▶ _Exercise details_:
Reproduce the data below verbatim, keeping every line intact and in its original order.

▶ _Source data_:

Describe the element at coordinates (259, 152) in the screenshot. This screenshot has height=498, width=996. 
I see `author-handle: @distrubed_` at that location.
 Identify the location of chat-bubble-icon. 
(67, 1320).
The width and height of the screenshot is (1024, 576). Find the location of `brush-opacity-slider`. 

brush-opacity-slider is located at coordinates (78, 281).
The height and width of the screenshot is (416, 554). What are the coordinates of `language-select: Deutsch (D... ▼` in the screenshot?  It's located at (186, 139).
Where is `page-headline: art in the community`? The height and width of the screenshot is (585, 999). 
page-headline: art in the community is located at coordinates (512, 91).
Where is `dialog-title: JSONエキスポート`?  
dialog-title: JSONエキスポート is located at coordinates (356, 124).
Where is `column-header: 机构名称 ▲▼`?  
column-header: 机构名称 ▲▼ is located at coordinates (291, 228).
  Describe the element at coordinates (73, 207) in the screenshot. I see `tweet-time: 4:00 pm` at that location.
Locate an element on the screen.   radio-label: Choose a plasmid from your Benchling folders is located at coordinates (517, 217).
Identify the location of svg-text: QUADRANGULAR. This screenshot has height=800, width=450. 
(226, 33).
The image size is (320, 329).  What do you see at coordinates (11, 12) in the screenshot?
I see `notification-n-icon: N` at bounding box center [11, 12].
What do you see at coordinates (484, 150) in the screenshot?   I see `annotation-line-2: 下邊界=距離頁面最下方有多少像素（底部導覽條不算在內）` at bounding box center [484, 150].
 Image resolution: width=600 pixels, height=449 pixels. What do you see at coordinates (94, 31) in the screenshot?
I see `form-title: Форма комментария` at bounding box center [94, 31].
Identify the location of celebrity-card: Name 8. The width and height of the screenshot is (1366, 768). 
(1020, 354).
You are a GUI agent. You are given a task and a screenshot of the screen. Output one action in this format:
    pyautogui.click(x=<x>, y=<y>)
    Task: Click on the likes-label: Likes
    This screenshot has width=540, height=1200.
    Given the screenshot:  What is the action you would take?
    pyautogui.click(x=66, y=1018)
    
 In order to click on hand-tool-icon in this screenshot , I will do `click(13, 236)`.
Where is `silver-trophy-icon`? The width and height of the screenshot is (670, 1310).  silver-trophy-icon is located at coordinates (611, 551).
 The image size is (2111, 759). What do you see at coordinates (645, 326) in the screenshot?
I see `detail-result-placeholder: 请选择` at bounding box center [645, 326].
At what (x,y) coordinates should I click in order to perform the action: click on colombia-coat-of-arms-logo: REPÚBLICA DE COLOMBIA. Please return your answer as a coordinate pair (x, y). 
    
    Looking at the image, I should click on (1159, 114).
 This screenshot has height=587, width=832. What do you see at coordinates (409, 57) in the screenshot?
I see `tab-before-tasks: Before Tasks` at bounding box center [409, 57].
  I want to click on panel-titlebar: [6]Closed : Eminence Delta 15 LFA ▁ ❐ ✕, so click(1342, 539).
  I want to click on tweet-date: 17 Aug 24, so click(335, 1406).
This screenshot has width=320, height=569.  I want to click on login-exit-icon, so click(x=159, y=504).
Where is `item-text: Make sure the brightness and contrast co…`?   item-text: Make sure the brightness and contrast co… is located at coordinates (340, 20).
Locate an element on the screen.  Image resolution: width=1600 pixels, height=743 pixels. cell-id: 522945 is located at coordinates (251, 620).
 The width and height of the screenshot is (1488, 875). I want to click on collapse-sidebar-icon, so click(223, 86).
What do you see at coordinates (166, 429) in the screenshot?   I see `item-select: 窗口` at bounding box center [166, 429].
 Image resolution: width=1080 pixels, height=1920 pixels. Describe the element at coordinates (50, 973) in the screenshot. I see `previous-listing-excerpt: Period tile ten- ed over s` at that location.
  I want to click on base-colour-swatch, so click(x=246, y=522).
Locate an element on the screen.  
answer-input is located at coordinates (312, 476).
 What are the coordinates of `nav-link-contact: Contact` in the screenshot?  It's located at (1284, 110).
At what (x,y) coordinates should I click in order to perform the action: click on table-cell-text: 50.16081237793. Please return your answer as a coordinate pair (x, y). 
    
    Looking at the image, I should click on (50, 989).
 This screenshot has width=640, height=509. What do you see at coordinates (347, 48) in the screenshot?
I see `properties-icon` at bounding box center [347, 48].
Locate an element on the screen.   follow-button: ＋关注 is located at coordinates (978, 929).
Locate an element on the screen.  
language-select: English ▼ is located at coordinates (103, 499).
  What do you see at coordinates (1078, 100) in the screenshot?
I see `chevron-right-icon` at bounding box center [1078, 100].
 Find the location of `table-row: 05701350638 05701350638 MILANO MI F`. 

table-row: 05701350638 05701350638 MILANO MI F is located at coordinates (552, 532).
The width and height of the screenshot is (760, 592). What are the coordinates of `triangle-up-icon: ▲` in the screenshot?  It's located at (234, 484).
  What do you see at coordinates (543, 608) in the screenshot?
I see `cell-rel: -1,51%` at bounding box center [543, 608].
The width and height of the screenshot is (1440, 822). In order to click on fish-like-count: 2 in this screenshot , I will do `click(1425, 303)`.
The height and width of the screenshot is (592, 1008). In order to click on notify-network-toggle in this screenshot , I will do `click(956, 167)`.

▶ _Reply_:
Describe the element at coordinates (259, 152) in the screenshot. This screenshot has height=498, width=996. 
I see `author-handle: @distrubed_` at that location.
 Identify the location of chat-bubble-icon. 
(67, 1320).
The width and height of the screenshot is (1024, 576). Find the location of `brush-opacity-slider`. 

brush-opacity-slider is located at coordinates (78, 281).
The height and width of the screenshot is (416, 554). What are the coordinates of `language-select: Deutsch (D... ▼` in the screenshot?  It's located at (186, 139).
Where is `page-headline: art in the community`? The height and width of the screenshot is (585, 999). 
page-headline: art in the community is located at coordinates (512, 91).
Where is `dialog-title: JSONエキスポート`?  
dialog-title: JSONエキスポート is located at coordinates (356, 124).
Where is `column-header: 机构名称 ▲▼`?  
column-header: 机构名称 ▲▼ is located at coordinates (291, 228).
  Describe the element at coordinates (73, 207) in the screenshot. I see `tweet-time: 4:00 pm` at that location.
Locate an element on the screen.   radio-label: Choose a plasmid from your Benchling folders is located at coordinates (517, 217).
Identify the location of svg-text: QUADRANGULAR. This screenshot has height=800, width=450. 
(226, 33).
The image size is (320, 329).  What do you see at coordinates (11, 12) in the screenshot?
I see `notification-n-icon: N` at bounding box center [11, 12].
What do you see at coordinates (484, 150) in the screenshot?   I see `annotation-line-2: 下邊界=距離頁面最下方有多少像素（底部導覽條不算在內）` at bounding box center [484, 150].
 Image resolution: width=600 pixels, height=449 pixels. What do you see at coordinates (94, 31) in the screenshot?
I see `form-title: Форма комментария` at bounding box center [94, 31].
Identify the location of celebrity-card: Name 8. The width and height of the screenshot is (1366, 768). 
(1020, 354).
You are a GUI agent. You are given a task and a screenshot of the screen. Output one action in this format:
    pyautogui.click(x=<x>, y=<y>)
    Task: Click on the likes-label: Likes
    This screenshot has width=540, height=1200.
    Given the screenshot:  What is the action you would take?
    pyautogui.click(x=66, y=1018)
    
 In order to click on hand-tool-icon in this screenshot , I will do `click(13, 236)`.
Where is `silver-trophy-icon`? The width and height of the screenshot is (670, 1310).  silver-trophy-icon is located at coordinates (611, 551).
 The image size is (2111, 759). What do you see at coordinates (645, 326) in the screenshot?
I see `detail-result-placeholder: 请选择` at bounding box center [645, 326].
At what (x,y) coordinates should I click in order to perform the action: click on colombia-coat-of-arms-logo: REPÚBLICA DE COLOMBIA. Please return your answer as a coordinate pair (x, y). 
    
    Looking at the image, I should click on (1159, 114).
 This screenshot has height=587, width=832. What do you see at coordinates (409, 57) in the screenshot?
I see `tab-before-tasks: Before Tasks` at bounding box center [409, 57].
  I want to click on panel-titlebar: [6]Closed : Eminence Delta 15 LFA ▁ ❐ ✕, so click(1342, 539).
  I want to click on tweet-date: 17 Aug 24, so click(335, 1406).
This screenshot has width=320, height=569.  I want to click on login-exit-icon, so click(x=159, y=504).
Where is `item-text: Make sure the brightness and contrast co…`?   item-text: Make sure the brightness and contrast co… is located at coordinates (340, 20).
Locate an element on the screen.  Image resolution: width=1600 pixels, height=743 pixels. cell-id: 522945 is located at coordinates (251, 620).
 The width and height of the screenshot is (1488, 875). I want to click on collapse-sidebar-icon, so click(223, 86).
What do you see at coordinates (166, 429) in the screenshot?   I see `item-select: 窗口` at bounding box center [166, 429].
 Image resolution: width=1080 pixels, height=1920 pixels. Describe the element at coordinates (50, 973) in the screenshot. I see `previous-listing-excerpt: Period tile ten- ed over s` at that location.
  I want to click on base-colour-swatch, so click(x=246, y=522).
Locate an element on the screen.  
answer-input is located at coordinates (312, 476).
 What are the coordinates of `nav-link-contact: Contact` in the screenshot?  It's located at (1284, 110).
At what (x,y) coordinates should I click in order to perform the action: click on table-cell-text: 50.16081237793. Please return your answer as a coordinate pair (x, y). 
    
    Looking at the image, I should click on (50, 989).
 This screenshot has width=640, height=509. What do you see at coordinates (347, 48) in the screenshot?
I see `properties-icon` at bounding box center [347, 48].
Locate an element on the screen.   follow-button: ＋关注 is located at coordinates (978, 929).
Locate an element on the screen.  
language-select: English ▼ is located at coordinates (103, 499).
  What do you see at coordinates (1078, 100) in the screenshot?
I see `chevron-right-icon` at bounding box center [1078, 100].
 Find the location of `table-row: 05701350638 05701350638 MILANO MI F`. 

table-row: 05701350638 05701350638 MILANO MI F is located at coordinates (552, 532).
The width and height of the screenshot is (760, 592). What are the coordinates of `triangle-up-icon: ▲` in the screenshot?  It's located at (234, 484).
  What do you see at coordinates (543, 608) in the screenshot?
I see `cell-rel: -1,51%` at bounding box center [543, 608].
The width and height of the screenshot is (1440, 822). In order to click on fish-like-count: 2 in this screenshot , I will do `click(1425, 303)`.
The height and width of the screenshot is (592, 1008). In order to click on notify-network-toggle in this screenshot , I will do `click(956, 167)`.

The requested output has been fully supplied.